— EXERCISE DESCRIPTION —
Please format every line of the rows below as a JSON list of strings, one string per line, skipping blank lines and leaving the pictures out.

— SUPPLIED ENTRIES —
━━━━━━━━
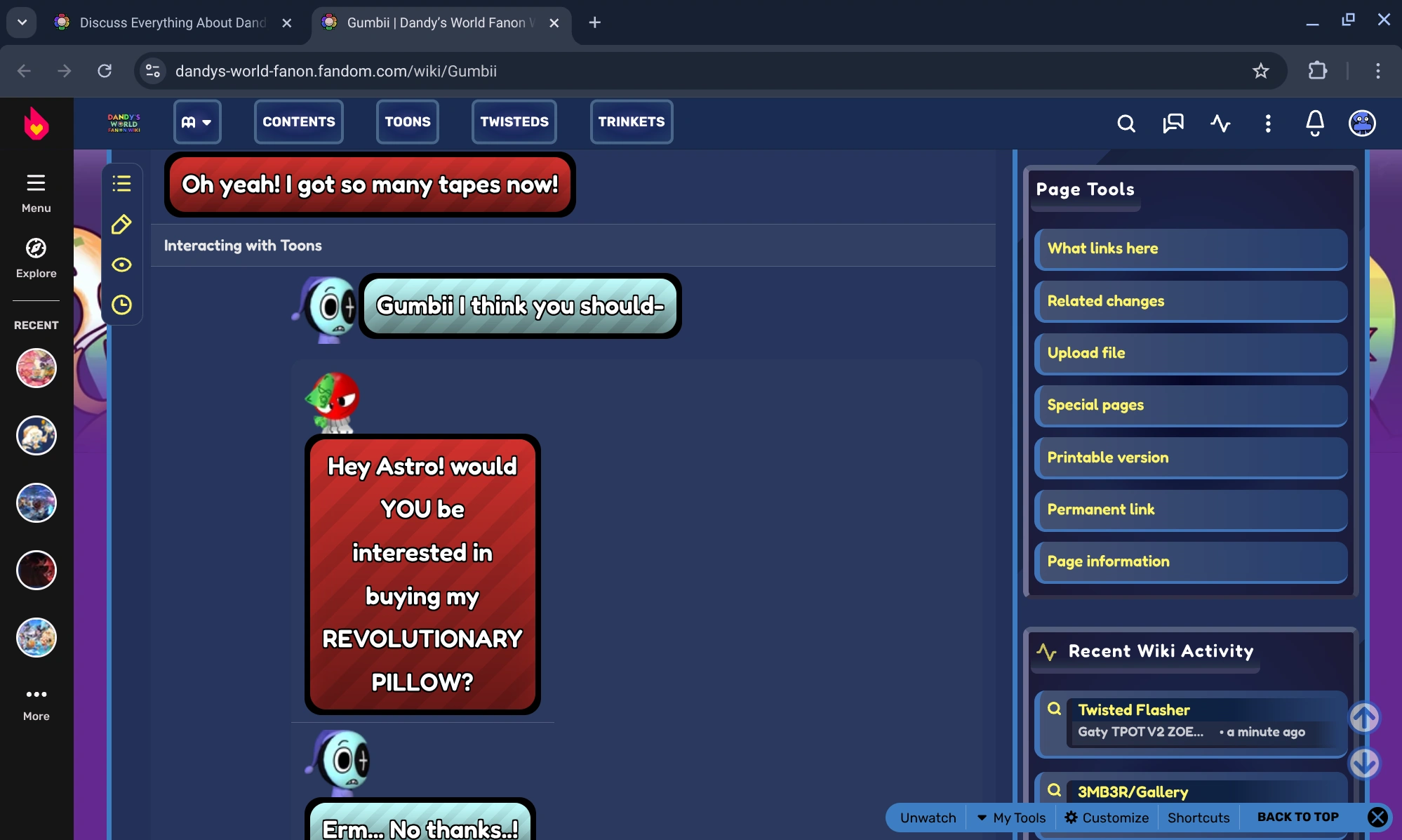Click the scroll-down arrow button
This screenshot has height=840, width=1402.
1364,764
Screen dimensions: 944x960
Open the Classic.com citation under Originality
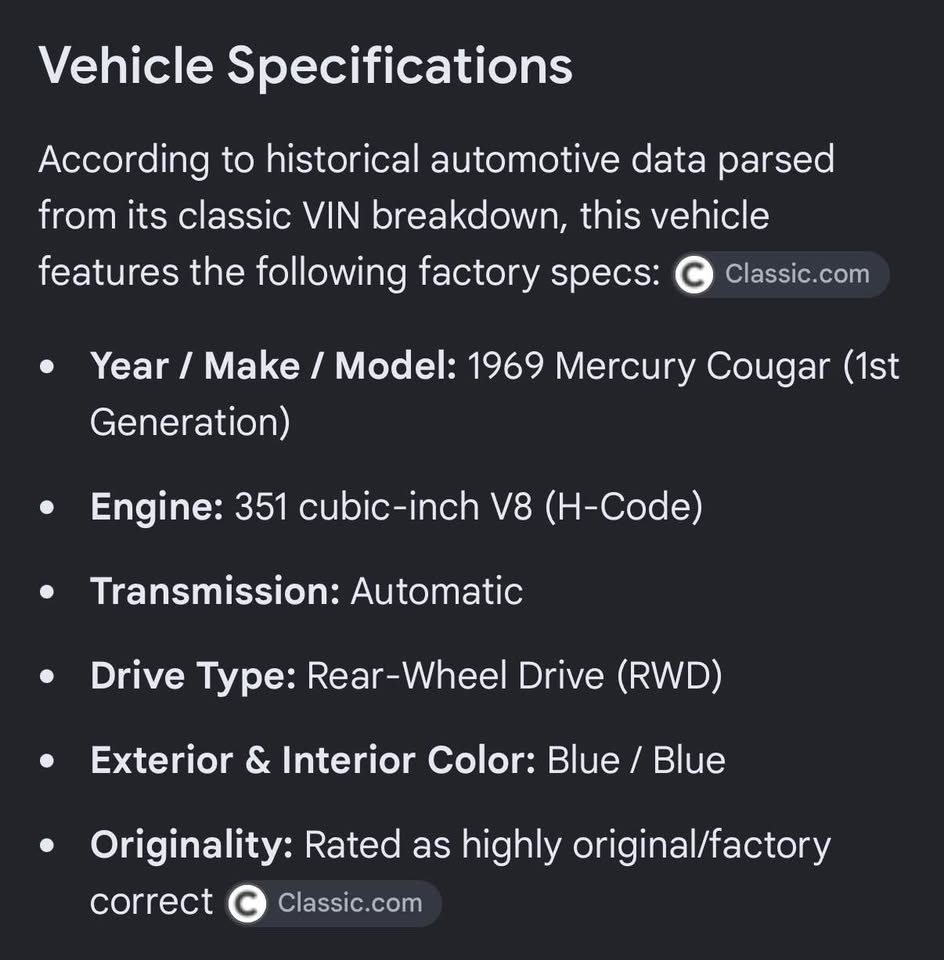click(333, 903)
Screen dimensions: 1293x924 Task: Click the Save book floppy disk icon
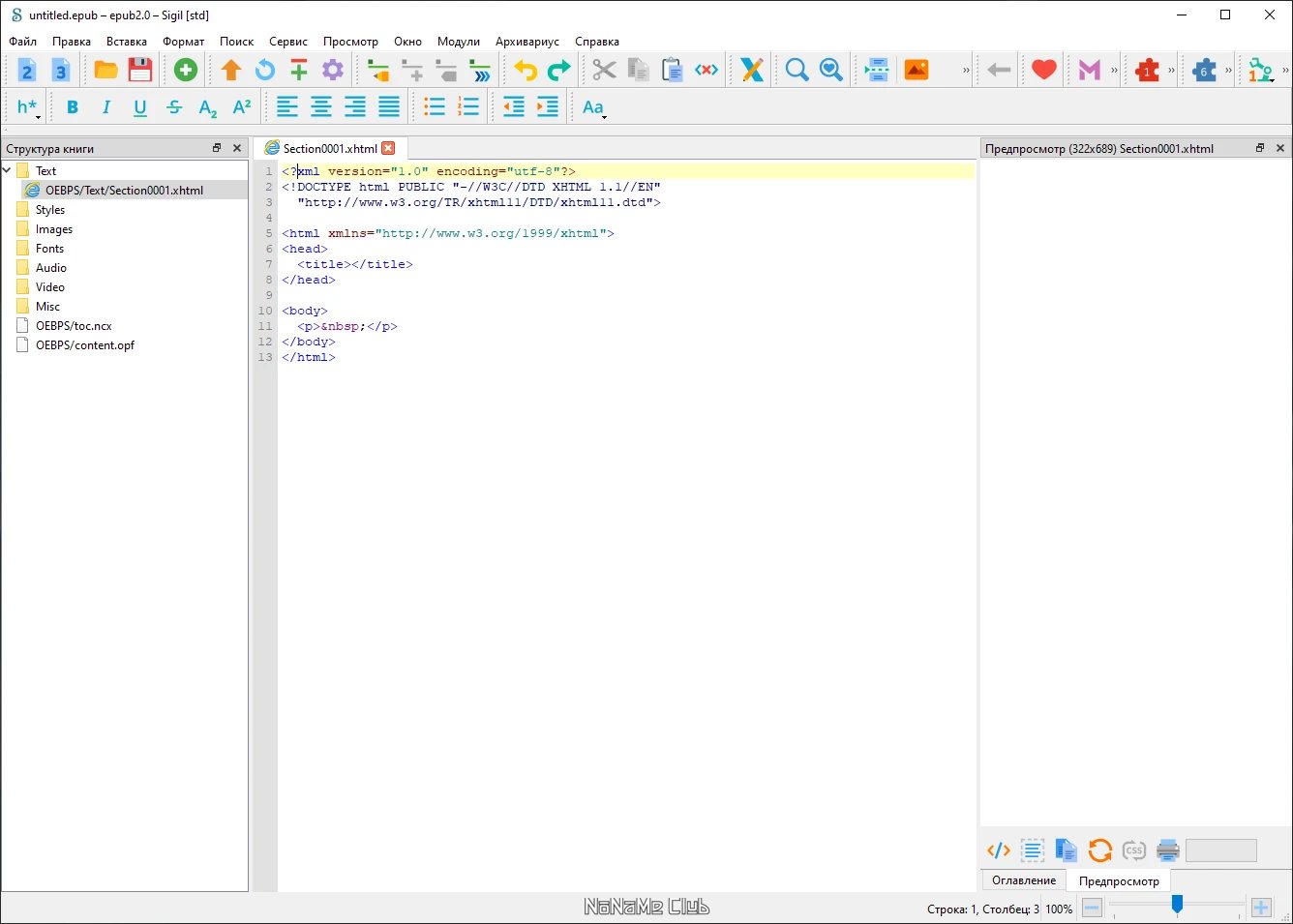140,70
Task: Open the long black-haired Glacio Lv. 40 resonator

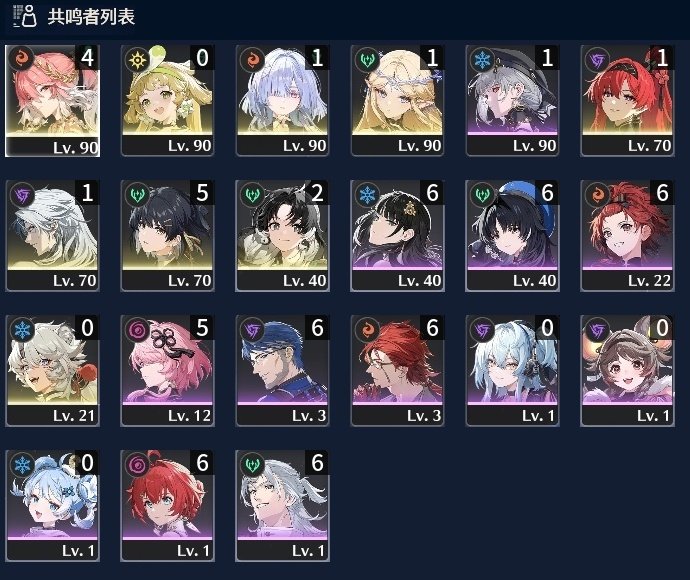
━━━━━━━━
— TASK ANSWER —
[
  "Click the scroll-down arrow button",
  "This screenshot has height=840, width=1402.",
  "1364,764",
  "Screen dimensions: 944x960",
  "Open the Classic.com citation under Originality",
  "click(333, 903)",
  "Screen dimensions: 1293x924 Task: Click the Save book floppy disk icon",
  "140,70",
  "Task: Open the long black-haired Glacio Lv. 40 resonator"
]